Our readers apparently have pretty different views of whether Knowledge, Skills, and Abilities statements are useful. KC says they can be faked:
C'ommon people! How could you know that the applicant even wrote the KSA? There's no guarantee. I was in a panel and read someone's writing scoring the max points. Was in the interview and let me tell ya: no way that woman talking wrote the KSAs I scored for that position. I didn't recommend this woman but a guy; my boss hired her. Six months later, my boss was able to "transfer" her out because she discovered she was not who she portrayed to be, and hired the guy I recommended originally. We found out later (with another writing piece) that her husband wrote things for her as she admitted.
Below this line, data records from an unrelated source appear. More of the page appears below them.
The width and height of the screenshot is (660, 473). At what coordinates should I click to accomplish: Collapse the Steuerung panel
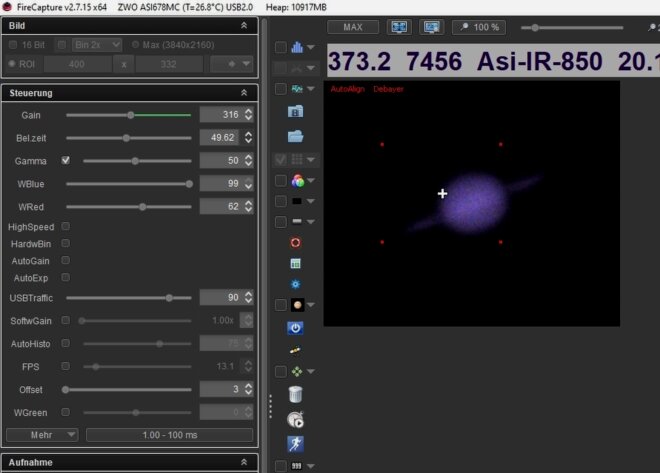tap(244, 93)
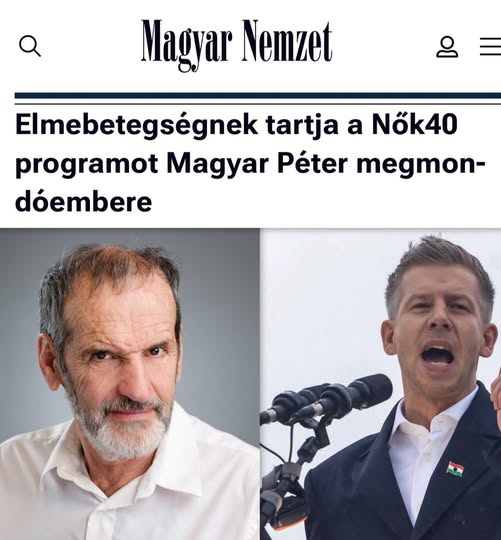
Task: Click the word "Nemzet" in the masthead logo
Action: pos(286,42)
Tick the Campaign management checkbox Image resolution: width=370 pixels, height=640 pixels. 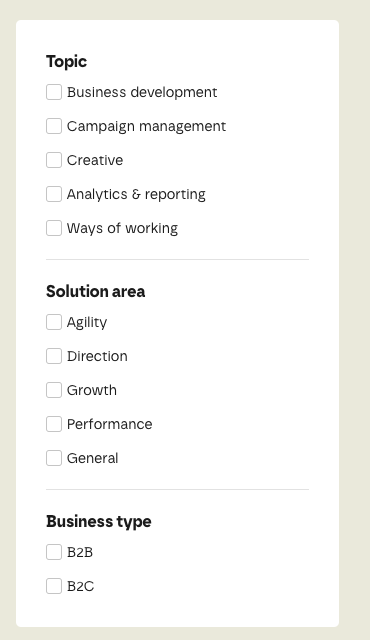54,126
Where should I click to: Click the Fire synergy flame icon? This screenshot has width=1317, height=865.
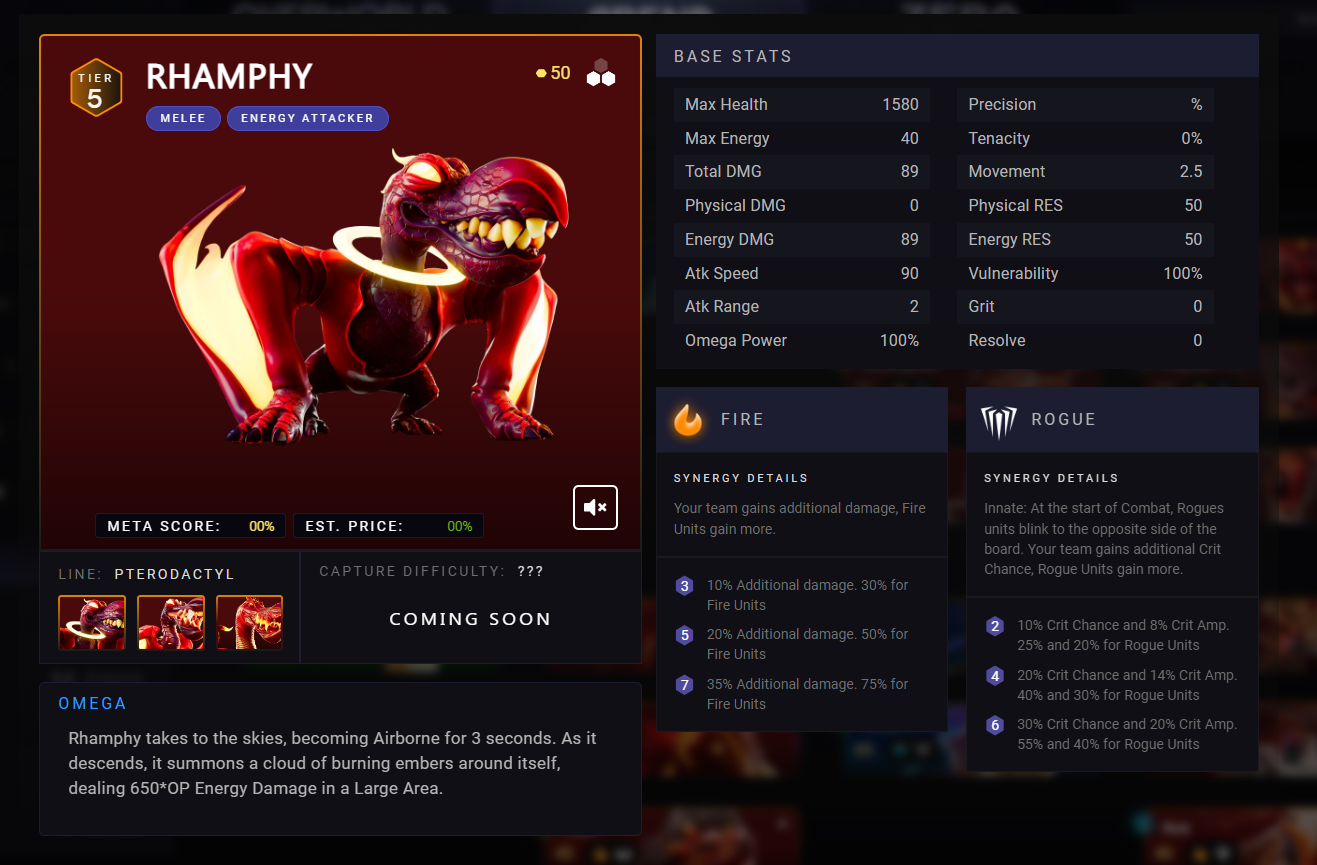pyautogui.click(x=688, y=420)
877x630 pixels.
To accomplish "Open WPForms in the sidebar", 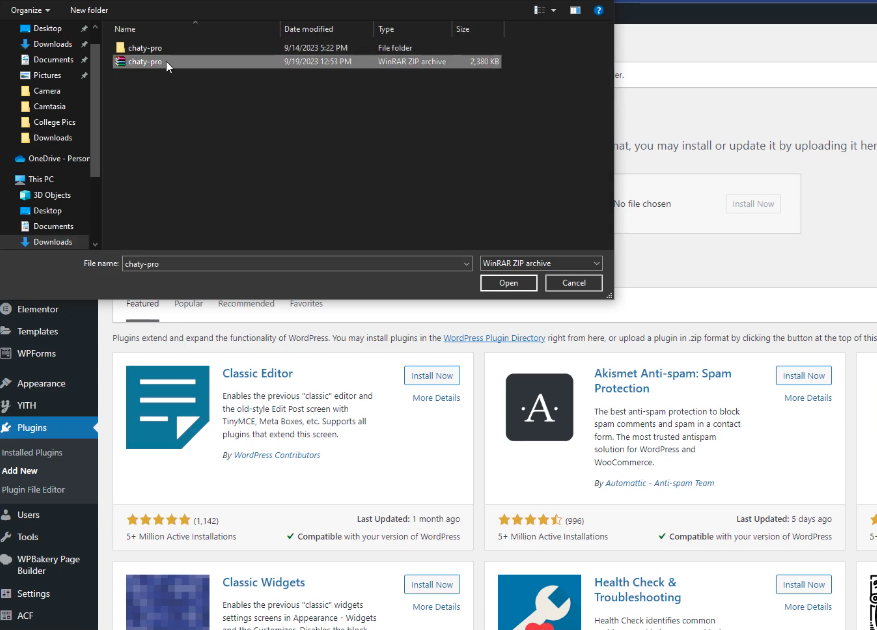I will [x=36, y=353].
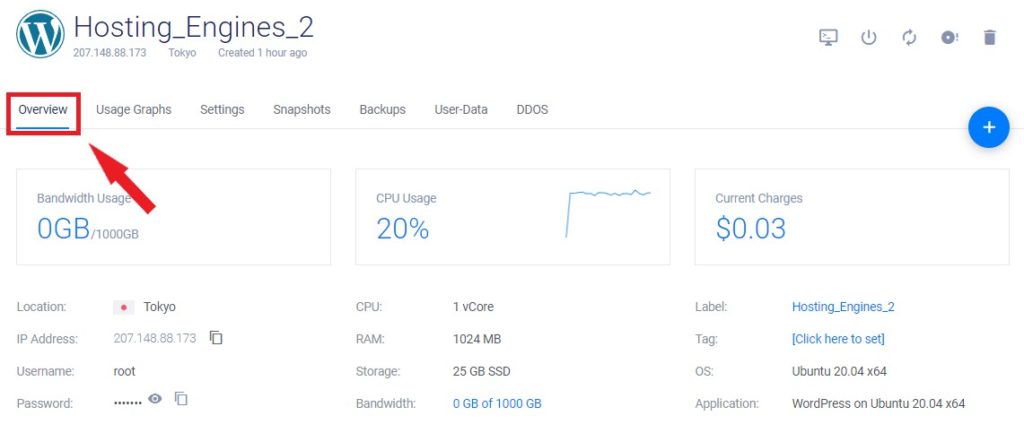
Task: Open the User-Data tab
Action: (x=461, y=110)
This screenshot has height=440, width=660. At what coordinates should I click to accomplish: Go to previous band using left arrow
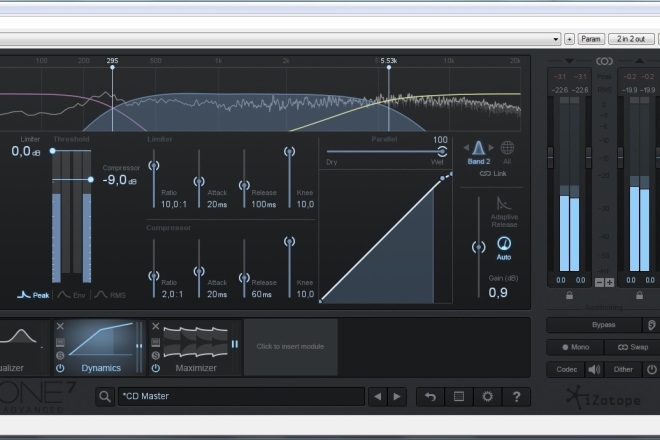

I said to my boss: "Told ya! I knew this woman didn't speak they way her KSAs were written..." I rest my case. I applaud that the stupid KSAs are finally gone; sometimes they asked the same thing using different words. Time-wasters! If management is interested in seeing someone's writing, they should ask the last 2-3 candidates interviewed to submit KSAs as a deciding factor. There, that's a simple solution.
But Fed HR Employee says it's unclear how resumes differentiate candidates enough to narrow down the pool to candidates who should be asked to write KSAs:
This is reactive medicine. Who is going to screen 1,000 or more applicants for a single position to determine who should fill out the KSA's??? AND BASED ON WHAT? How will managers be able to determine from a generic resume, who is best qualified to interview. I like the elimination of the rule of 3 (and I cannot think of a SINGLE hiring official that would support continuing the rule of 3 despite what the article says). I am VERY concerned that someone is out of touch with reality when I see that type of statement!!! You think "cronyism" was happening before? Now wait until you aren't even asked to submit a KSA in round 2. Based on what? No substantial documentation to support or defend anything.
I do wonder if having folks write KSAs later in the process might help prevent fraud, if only because then interviewers will have a better sense of a candidates' style.